▶ Короткое упражнение 1:
Согласуются ли с отрывком о роли Раневской утверждения (a), (b) и (c)? (a) Гаева на сцене играл Николай Бутрехин. (b) Во время гастролей в Минске в театрах города одновременно шли два «Вишневых сада». (c) Статью «Три вариации на одну тему» в газете «Советская Белоруссия» написала Ада Роговцева. Для каждого утверждения ответьте «да» или «нет» и приведите решающие слова отрывка точной цитатой.
▶ Короткое упражнение 2:
Выпишите из отрывка о роли Раневской всё, что идет начиная со слов «Эта роль, это» и вплоть до слов «человеческого, дружеского союза.».

-------- Предложенный отрывок

Да, я чувствую, как Гаев, брат мой по сцене, а по профессии Николай Бутрехин, поддерживает меня, и нахожу в себе силы на последнее прощание. Встала, иду на авансцену. Смотрю в зрительный зал. Это – мой вишневый сад, моя жизнь, мой близкий конец в театре, потому что возраст и все скоро уйдет. А другой жизни нет и не будет. Нет сильнее страсти, нет большего счастья и горя: «О, мой милый, мой нежный, прекрасный сад! Моя жизнь, моя молодость, счастье мое, прощай!.. Прощай!»

Последний раз я, Раневская, взглянула вокруг с благодарностью за все – за жизнь, за счастье и муку. Приняла свою судьбу, свой конец и уже спокойно, мужественно, опустив вуаль, чтобы не видели моих глаз, выражения лица, говорю: «Мы идем!»

Вот я и попыталась донести до тебя, мой читатель, что чувствую, как воспринимаю свою любимейшую роль, свою жизнь в этой роли… Но это – я сама. А как отнесся к моей работе зритель, мне отвечать не полагается.

Может быть, в рассказе об этой роли я слишком многословна и не очень скромна. Но ведь она у меня – как незаконный ребенок, родившийся вопреки всему, ребенок, рожденный в любви.

Эта роль, это соприкосновение с Чеховым подарили мне много замечательных встреч с добрыми, талантливыми людьми, точно невидимые нити протянулись от одного к другому, соединили нас, не закрепляя ничего ненужного словами и в то же время давая ощущение человеческого, дружеского союза.

Иногда вместе со мной в Тверь ездили критики-чеховеды, оглушенные отрывом от сумасшедшей Москвы, очарованные тишиной маленького русского города на Волге, скромным, но таким преданным искусству театром и его людьми, работающими так трудно, как нам, столичным артистам, уже и не понять, что такое может быть в наше время. Уезжали они притихшие и благодарные, и потом, спустя месяцы, вдруг я чувствовала добро, рожденное этим спектаклем, этой ролью.

И еще одно я хочу сказать. Играя в Тверском театре только этот спектакль, я обратила внимание на ту атмосферу духовной деликатности, которой веяло от его исполнителей. Мне кажется, играя Чехова, актеры открывают в себе самые лучшие черты, которые, может быть, почти незаметны в житейской суете.

Иногда с этим спектаклем происходили удивительные ситуации. Когда Тверской театр (и я с ним) гастролировал в Минске, произошло интересное событие: в театрах Минска шли одновременно три «Вишневых сада» – Минского драматического театра, моего родного Театра сатиры, который в это время гастролировал там же, и Тверского драматического театра. Соответственно было и три Раневских: Ада Роговцева, Раиса Этуш и я. Газета «Советская Белоруссия» откликнулась на это событие статьей под названием «Три вариации на одну тему» (автор Д. Манаева).

----------------
-------- Материал

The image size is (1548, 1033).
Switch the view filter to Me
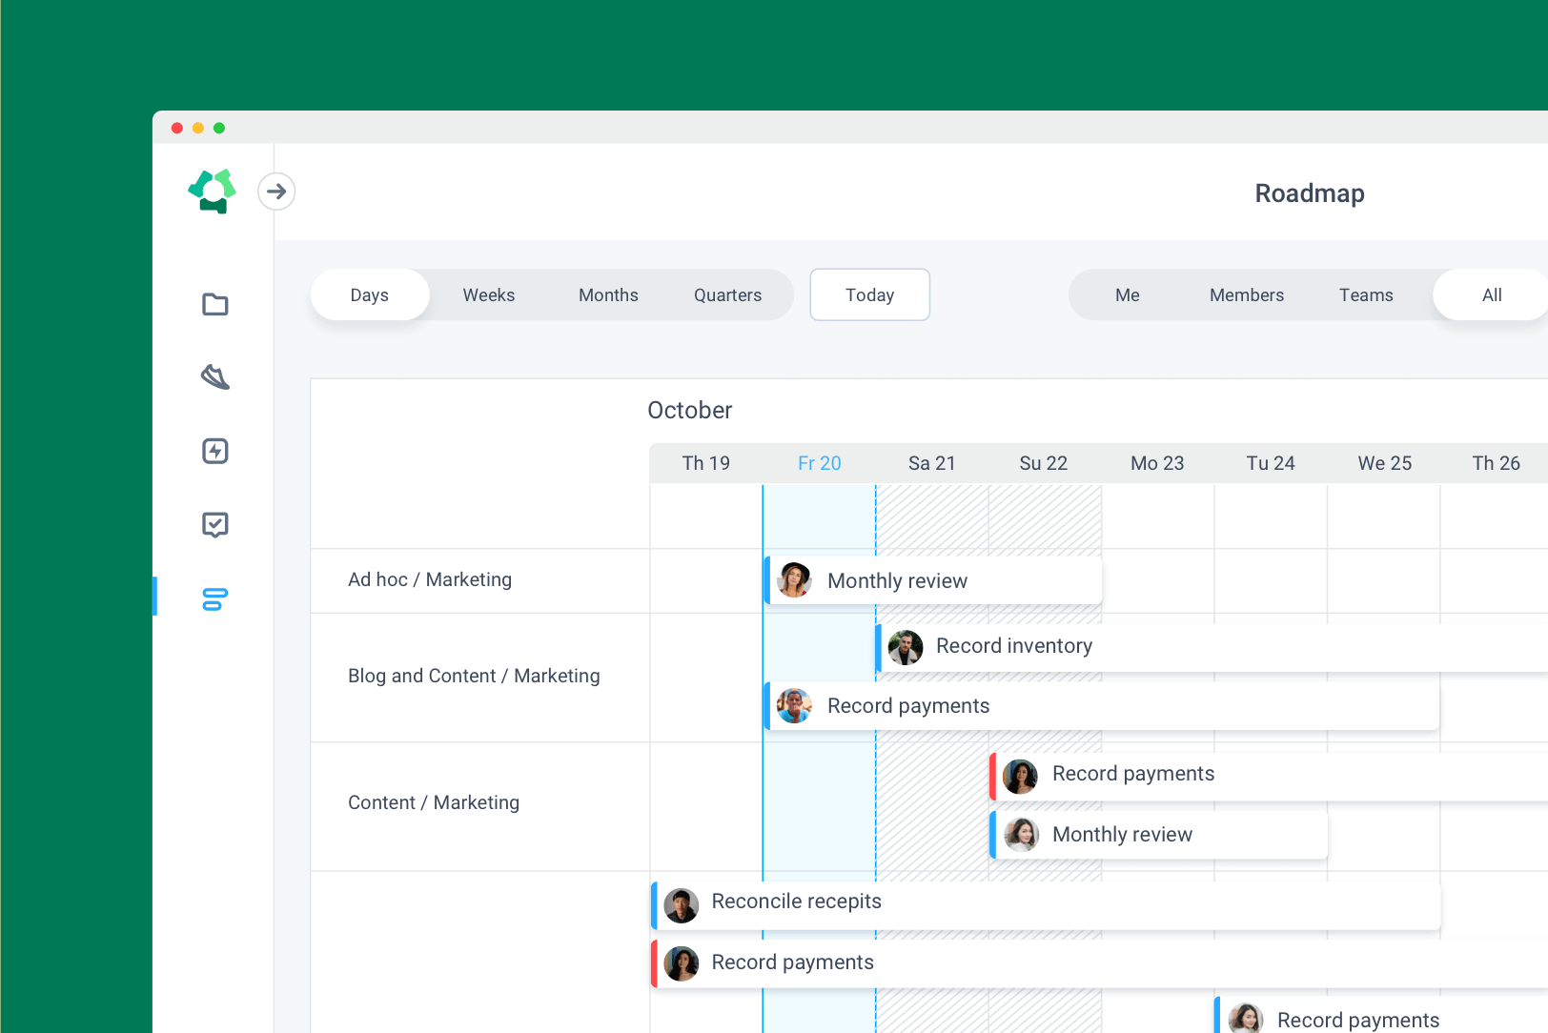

----------------

▶ Полный ответ 1:
(a) Да: «Гаев, брат мой по сцене, а по профессии Николай Бутрехин».
(b) Нет: «в театрах Минска шли одновременно три «Вишневых сада»».
(c) Нет: «(автор Д. Манаева)».

▶ Полный ответ 2:
Эта роль, это соприкосновение с Чеховым подарили мне много замечательных встреч с добрыми, талантливыми людьми, точно невидимые нити протянулись от одного к другому, соединили нас, не закрепляя ничего ненужного словами и в то же время давая ощущение человеческого, дружеского союза.